(DATA FOR PROCESSING Opens)

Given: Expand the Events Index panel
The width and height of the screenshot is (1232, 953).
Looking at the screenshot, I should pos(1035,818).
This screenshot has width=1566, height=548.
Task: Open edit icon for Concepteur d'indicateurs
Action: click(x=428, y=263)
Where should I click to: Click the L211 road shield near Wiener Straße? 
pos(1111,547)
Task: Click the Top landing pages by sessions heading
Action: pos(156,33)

(DATA FOR PROCESSING Closes)
(DATA FOR PROCESSING Opens)

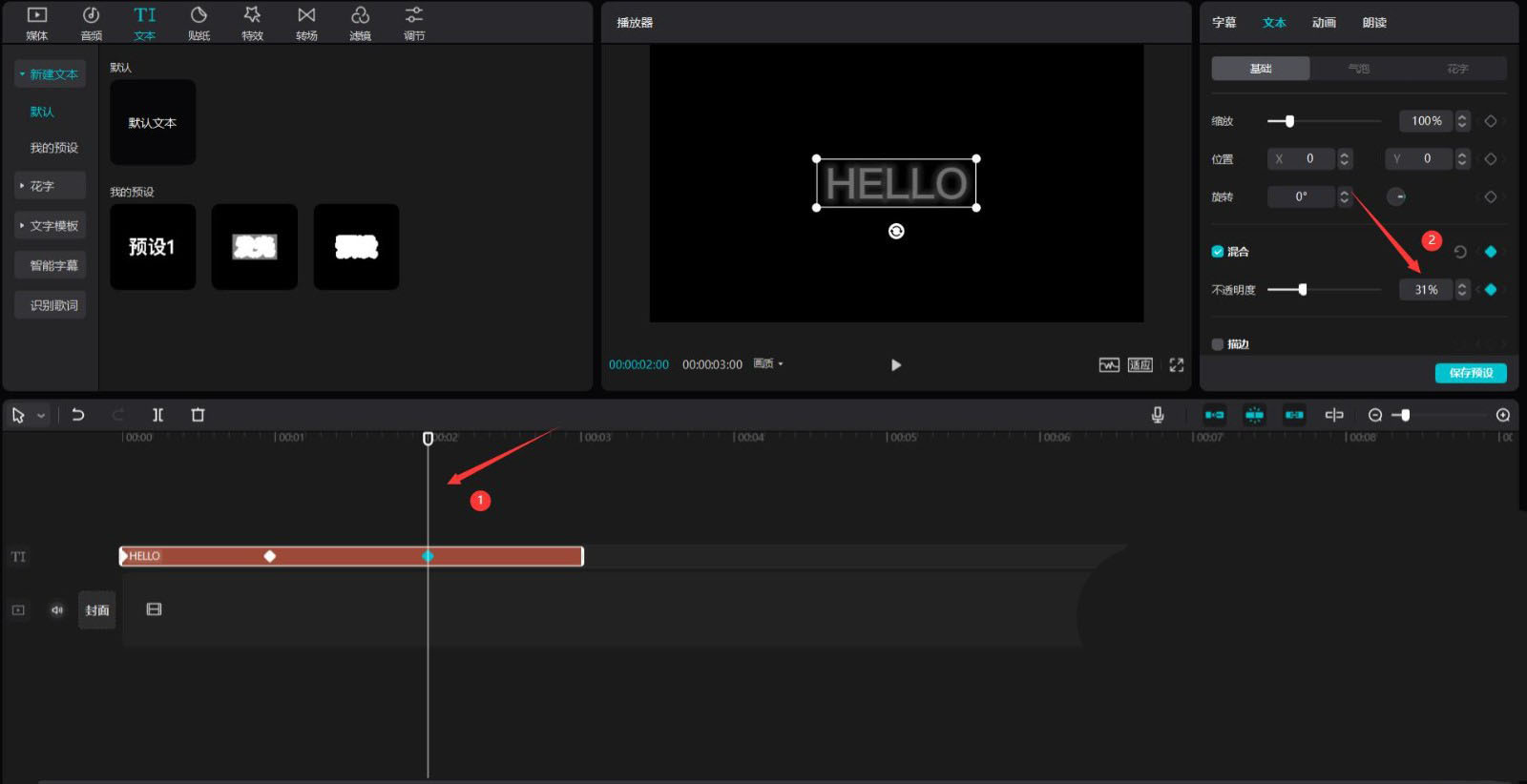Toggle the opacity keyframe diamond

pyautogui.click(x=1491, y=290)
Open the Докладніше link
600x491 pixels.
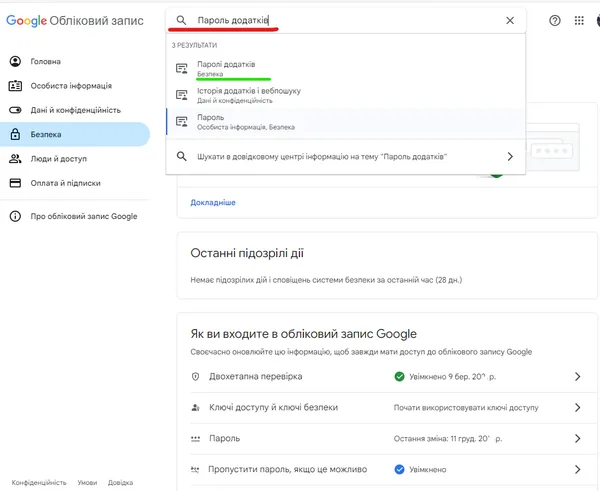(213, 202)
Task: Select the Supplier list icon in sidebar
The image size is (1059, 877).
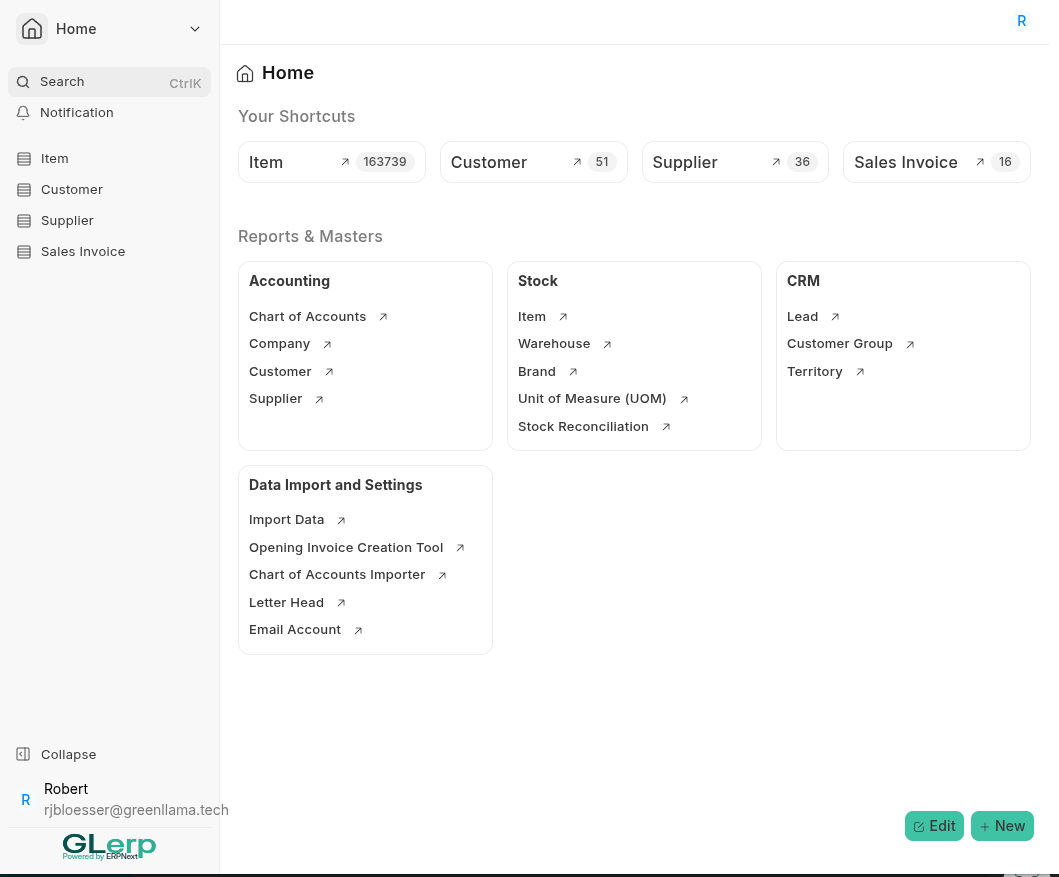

(DATA FOR PROCESSING Closes)

→ **TASK OBJECTIVE**
Could you return exactly the lines above from the line with "Task: Select the" to the line with "The image size is (1059, 877).", both included, and nothing else?

→ **ANSWER BOX**
Task: Select the Supplier list icon in sidebar
The image size is (1059, 877).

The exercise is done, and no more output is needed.